### Text block

# Service netif restart



## azathoth (Oct 4, 2017)

Sometimes I use deluge and leave it overnight and I wake up and find my net connection not working. Probably some bandwidth shaping by my ISP. So I run `service netif restart` and nothing. I reboot and everything works. Am I doing something wrong?

I should not have to reboot a FreeBSD box to restart networking and get a DHCP IP right?

Home router 11.1 amd64 desktop 6 core 16 GB ram.


----------



## SirDice (Oct 4, 2017)

azathoth said:


> So I run  service netif restart and nothing. I reboot and everything works. Am I doing something wrong?


Nothing wrong, just forgetting a step. After `service netif restart` you also need to run `service routing restart`. The reason is because netif shuts down the interfaces, which automatically removes any and all routes referring to those interfaces too. Restarting the routing script fixes them again.


----------



## azathoth (Oct 4, 2017)

######
### Given data

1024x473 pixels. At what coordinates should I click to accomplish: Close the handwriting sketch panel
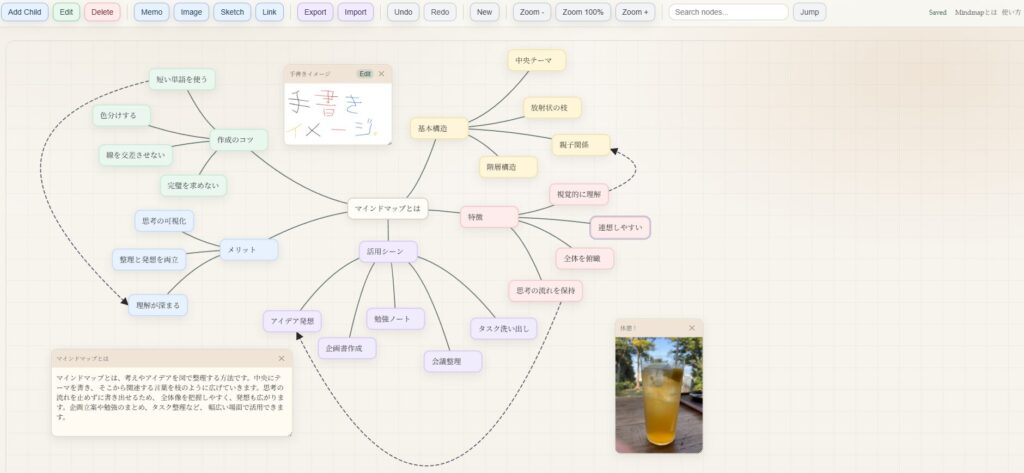(381, 73)
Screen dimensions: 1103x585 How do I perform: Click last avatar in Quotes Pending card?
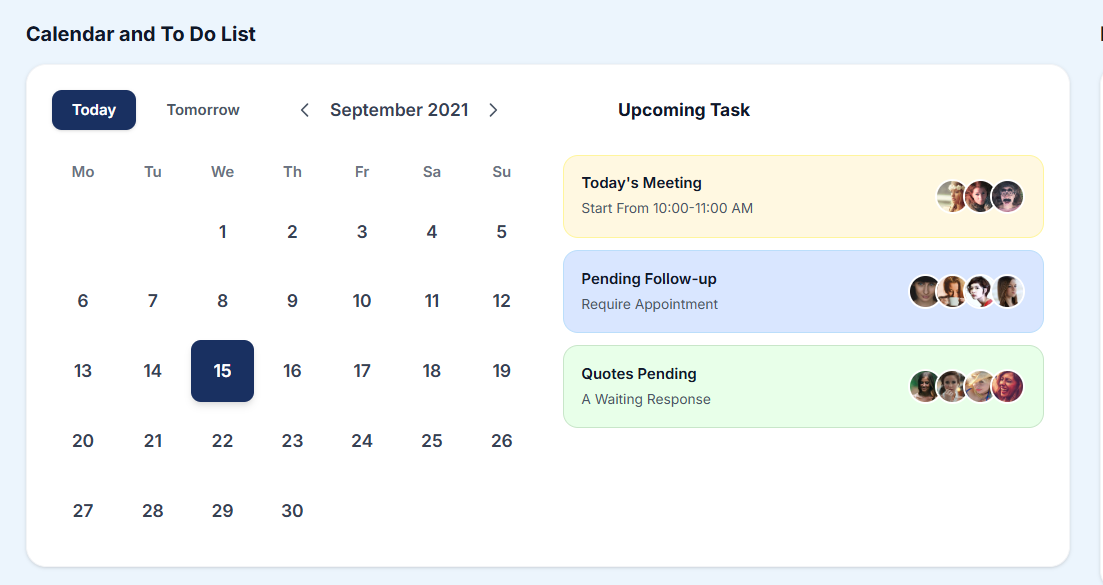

######

## Problem details
Write the next part of the forum thread on restarting FreeBSD networking, starting after its final line. The material has no connection to the forum thread on restarting FreeBSD networking.

## Exercise response
SirDice said:


> Nothing wrong, just forgetting a step. After `service netif restart` you also need to run `service routing restart`. The reason is because netif shuts down the interfaces, which automatically removes any and all routes referring to those interfaces too. Restarting the routing script fixes them again.



ah haa!!

(there is no command that does both?)


----------



## SirDice (Oct 4, 2017)

azathoth said:


> (there is no command that does both?)


Only if you create one yourself. The rc(8) scripts do have some order and dependency linking but those really only deal with the ordering of the scripts during boot. It would indeed have been nice if dependent scripts got automatically triggered but this doesn't happen so you'll need to take care of this yourself.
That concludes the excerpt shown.